MRI in children with congenital heart diseases is most frequently indicated postoperatively when ‘certain residual findings’ are present after surgery. MRI provides functional and morphological information – a crucial feature, since both types of information need to be considered in the evaluation of peripheral pulmonary atresia.
Images and data of differential lung perfusion allow a precise evaluation of the patient situation. ‘We no longer perform lung scintigraphy,’ the expert says. Typical indications for postoperative MRI are tetralogy of Fallot after total repair with pulmonary valve insufficiency in follow-up: measurement of size and function of the right ventricle, quantification of pulmonary insufficiency and finally the decision whether a pulmonary valve replacement is required.

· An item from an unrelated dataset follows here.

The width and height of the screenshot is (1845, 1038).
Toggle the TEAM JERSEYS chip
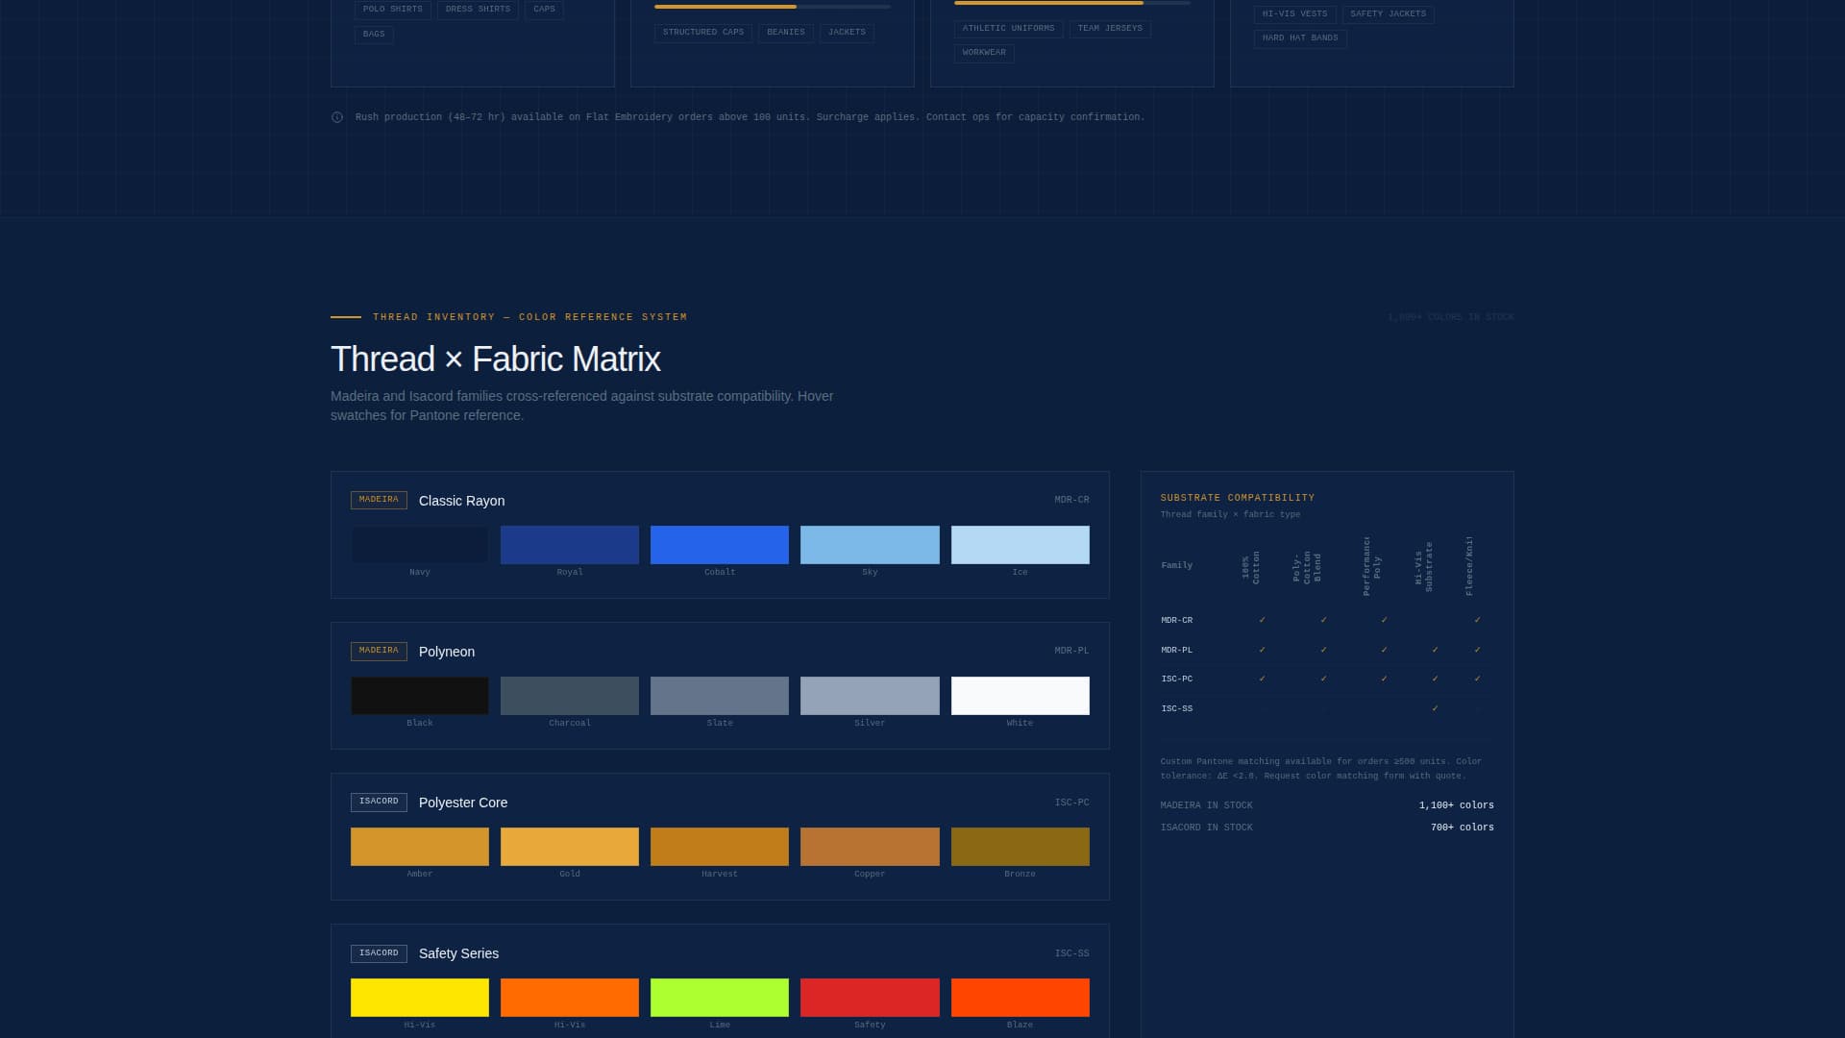pyautogui.click(x=1110, y=29)
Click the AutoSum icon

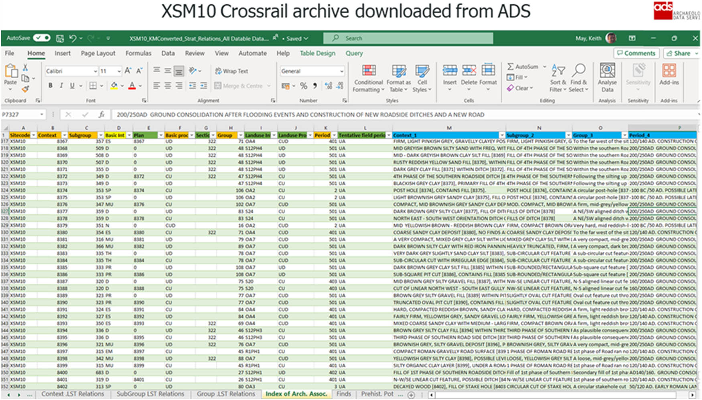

Ultrasound continues to be the preferred method to document the success of a paediatric cardiac intervention. If the ultrasound exam does not yield any suspicious findings, no MRI is necessary. If however residual findings are present which might require another intervention, MRI can be useful both for diagnostic and planning purposes.
An MRI scan for example facilitates the decision whether catheterisation or surgery is indicated. ‘MRI is currently the diagnostic standard to plan a transcutaneous pulmonary valve replacement,’ Dr Valsangiacomo-Büchel explains. The modality measures all necessary parameters in the right ventricular outflow tract and generates a 3-D image. Based on these data the cardiologists decide whether a transcutaneous valve replacement is possible or whether surgery is required.
MRI can visualise the coronary arteries and their anomalies – an important issue Dr Valsangiacomo-Büchel believes: ‘If a coronary artery runs across the right ventricular outflow tract, a Melody valve implant is contra-indicated.’
Professor Emanuela Valsangiacomo-Büchel directs cardiovascular imaging in the paediatric cardiology department at Zurich’s University Children’s Hospital, Switzerland, where she also heads the foetal cardiology programme. Her paediatric cardiology training was taken mainly at her current institution. However, during her stay at the Hospital for Sick Children in Toronto/Canada and the Children’s Hospital in Boston, USA, between 2000-2002, she focused on cardiovascular imaging.